→ Work instruction:
Note on the material below: return exactly the lines from the line that holds "Image resolution: width=1103" through the line that holds "settings gear in", and leave out each picture.

→ Supplied records:
######

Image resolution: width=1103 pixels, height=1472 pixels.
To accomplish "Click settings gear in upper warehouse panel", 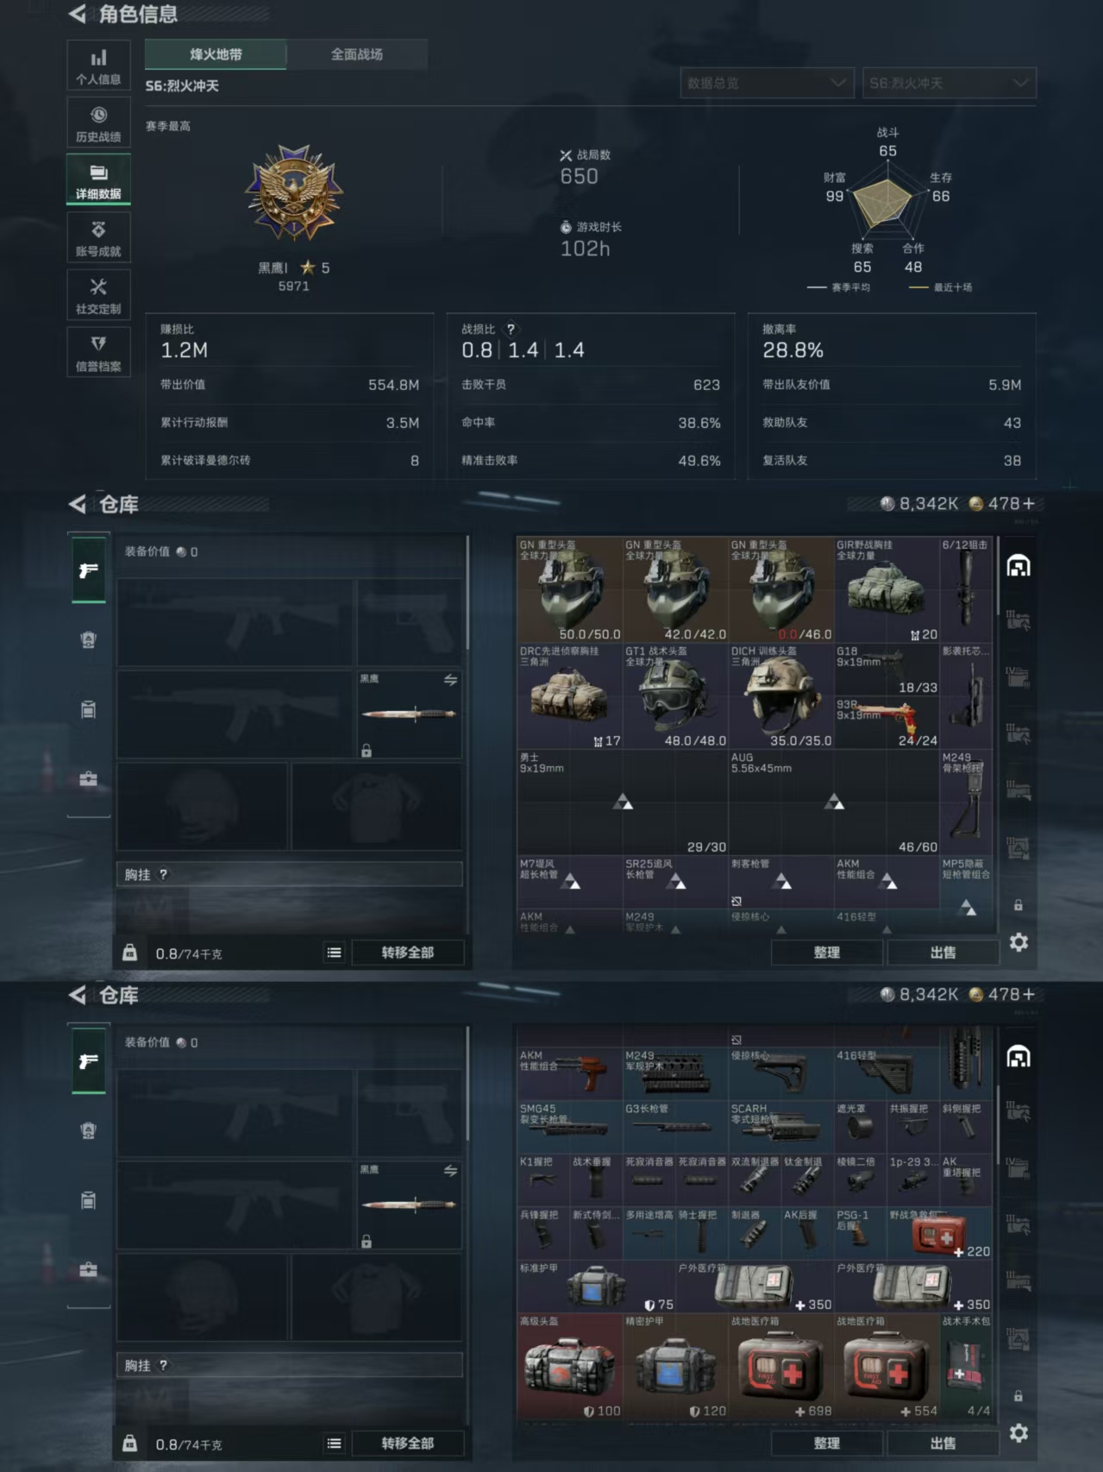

######

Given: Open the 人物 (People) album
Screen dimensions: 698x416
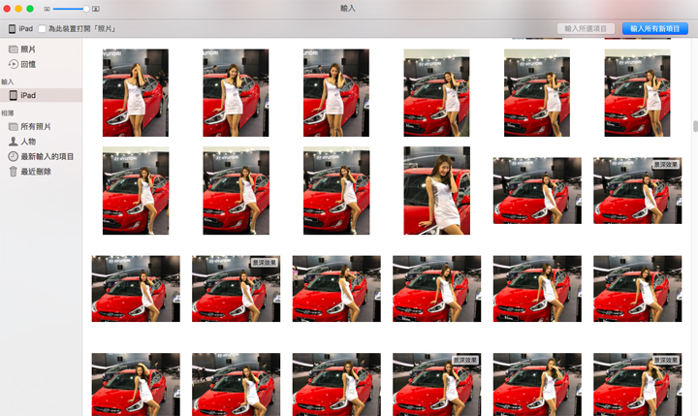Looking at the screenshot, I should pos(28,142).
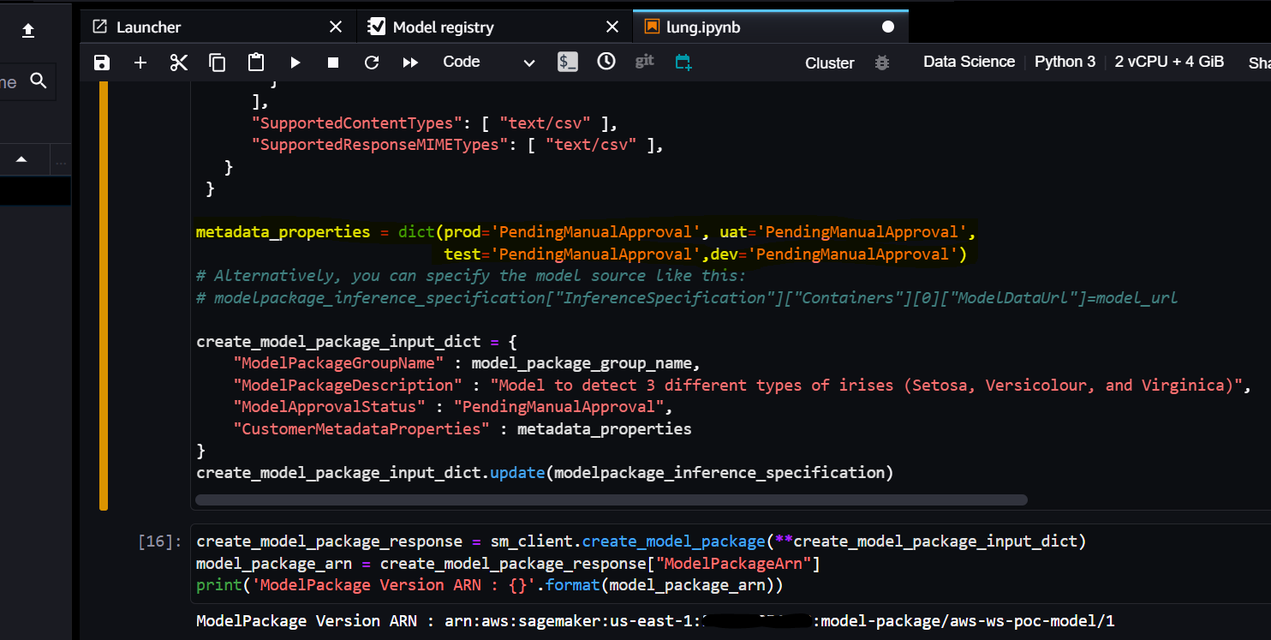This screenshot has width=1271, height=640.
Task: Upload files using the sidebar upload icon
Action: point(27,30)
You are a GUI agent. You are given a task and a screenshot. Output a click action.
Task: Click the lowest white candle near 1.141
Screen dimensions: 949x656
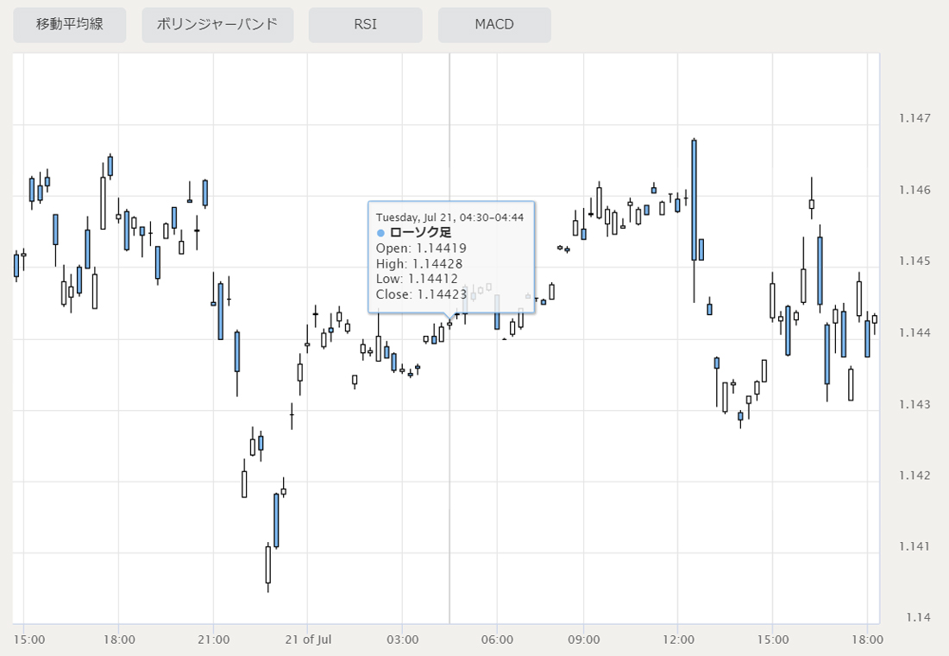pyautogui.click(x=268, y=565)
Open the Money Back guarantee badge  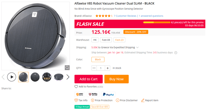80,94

######

→ Result of the exercise:
Image resolution: width=1103 pixels, height=1472 pixels.
To accomplish "Click settings gear in upper warehouse panel", 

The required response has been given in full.